- _Extracted data entries_:
========

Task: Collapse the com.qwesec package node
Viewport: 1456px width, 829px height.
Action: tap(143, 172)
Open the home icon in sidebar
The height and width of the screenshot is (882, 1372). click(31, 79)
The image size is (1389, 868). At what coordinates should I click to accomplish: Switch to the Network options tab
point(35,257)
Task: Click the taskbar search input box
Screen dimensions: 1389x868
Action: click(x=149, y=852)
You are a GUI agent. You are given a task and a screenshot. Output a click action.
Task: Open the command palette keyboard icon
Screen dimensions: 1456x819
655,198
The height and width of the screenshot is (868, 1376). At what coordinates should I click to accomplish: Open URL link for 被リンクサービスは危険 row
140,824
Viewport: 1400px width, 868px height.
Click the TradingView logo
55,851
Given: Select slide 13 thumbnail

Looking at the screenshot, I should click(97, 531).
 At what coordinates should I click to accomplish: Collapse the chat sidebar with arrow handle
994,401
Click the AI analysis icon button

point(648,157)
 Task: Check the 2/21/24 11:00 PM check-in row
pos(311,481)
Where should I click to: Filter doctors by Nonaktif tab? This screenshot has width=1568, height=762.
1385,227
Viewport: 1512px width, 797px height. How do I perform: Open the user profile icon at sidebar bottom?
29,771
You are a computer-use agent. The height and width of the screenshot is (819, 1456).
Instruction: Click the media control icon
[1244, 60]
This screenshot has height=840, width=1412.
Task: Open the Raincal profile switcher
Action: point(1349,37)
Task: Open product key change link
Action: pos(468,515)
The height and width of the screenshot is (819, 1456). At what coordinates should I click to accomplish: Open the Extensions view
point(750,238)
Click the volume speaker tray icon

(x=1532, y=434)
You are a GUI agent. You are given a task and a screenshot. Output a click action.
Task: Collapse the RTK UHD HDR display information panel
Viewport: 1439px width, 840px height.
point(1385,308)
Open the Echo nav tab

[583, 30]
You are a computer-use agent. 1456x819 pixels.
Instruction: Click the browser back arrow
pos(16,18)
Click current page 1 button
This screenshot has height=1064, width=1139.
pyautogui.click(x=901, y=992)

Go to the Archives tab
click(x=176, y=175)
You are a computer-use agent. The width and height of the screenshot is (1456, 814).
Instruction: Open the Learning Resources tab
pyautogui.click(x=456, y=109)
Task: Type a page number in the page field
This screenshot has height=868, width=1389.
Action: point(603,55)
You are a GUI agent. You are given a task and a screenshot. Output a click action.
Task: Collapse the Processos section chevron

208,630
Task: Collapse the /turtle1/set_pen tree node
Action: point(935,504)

========

- _WORK TO COMPLETE_:
Reproduce the data above in full, keeping it exactly the same.

- _ANSWER BOX_:
Task: Collapse the com.qwesec package node
Viewport: 1456px width, 829px height.
Action: tap(143, 172)
Open the home icon in sidebar
The height and width of the screenshot is (882, 1372). click(31, 79)
The image size is (1389, 868). At what coordinates should I click to accomplish: Switch to the Network options tab
point(35,257)
Task: Click the taskbar search input box
Screen dimensions: 1389x868
Action: click(x=149, y=852)
You are a GUI agent. You are given a task and a screenshot. Output a click action.
Task: Open the command palette keyboard icon
Screen dimensions: 1456x819
655,198
The height and width of the screenshot is (868, 1376). At what coordinates should I click to accomplish: Open URL link for 被リンクサービスは危険 row
140,824
Viewport: 1400px width, 868px height.
Click the TradingView logo
55,851
Given: Select slide 13 thumbnail

Looking at the screenshot, I should click(97, 531).
 At what coordinates should I click to accomplish: Collapse the chat sidebar with arrow handle
994,401
Click the AI analysis icon button

point(648,157)
 Task: Check the 2/21/24 11:00 PM check-in row
pos(311,481)
Where should I click to: Filter doctors by Nonaktif tab? This screenshot has width=1568, height=762.
1385,227
Viewport: 1512px width, 797px height. How do I perform: Open the user profile icon at sidebar bottom?
29,771
You are a computer-use agent. The height and width of the screenshot is (819, 1456).
Instruction: Click the media control icon
[1244, 60]
This screenshot has height=840, width=1412.
Task: Open the Raincal profile switcher
Action: point(1349,37)
Task: Open product key change link
Action: pos(468,515)
The height and width of the screenshot is (819, 1456). At what coordinates should I click to accomplish: Open the Extensions view
point(750,238)
Click the volume speaker tray icon

(x=1532, y=434)
You are a GUI agent. You are given a task and a screenshot. Output a click action.
Task: Collapse the RTK UHD HDR display information panel
Viewport: 1439px width, 840px height.
point(1385,308)
Open the Echo nav tab

[583, 30]
You are a computer-use agent. 1456x819 pixels.
Instruction: Click the browser back arrow
pos(16,18)
Click current page 1 button
This screenshot has height=1064, width=1139.
pyautogui.click(x=901, y=992)

Go to the Archives tab
click(x=176, y=175)
You are a computer-use agent. The width and height of the screenshot is (1456, 814).
Instruction: Open the Learning Resources tab
pyautogui.click(x=456, y=109)
Task: Type a page number in the page field
This screenshot has height=868, width=1389.
Action: point(603,55)
You are a GUI agent. You are given a task and a screenshot. Output a click action.
Task: Collapse the Processos section chevron

208,630
Task: Collapse the /turtle1/set_pen tree node
Action: point(935,504)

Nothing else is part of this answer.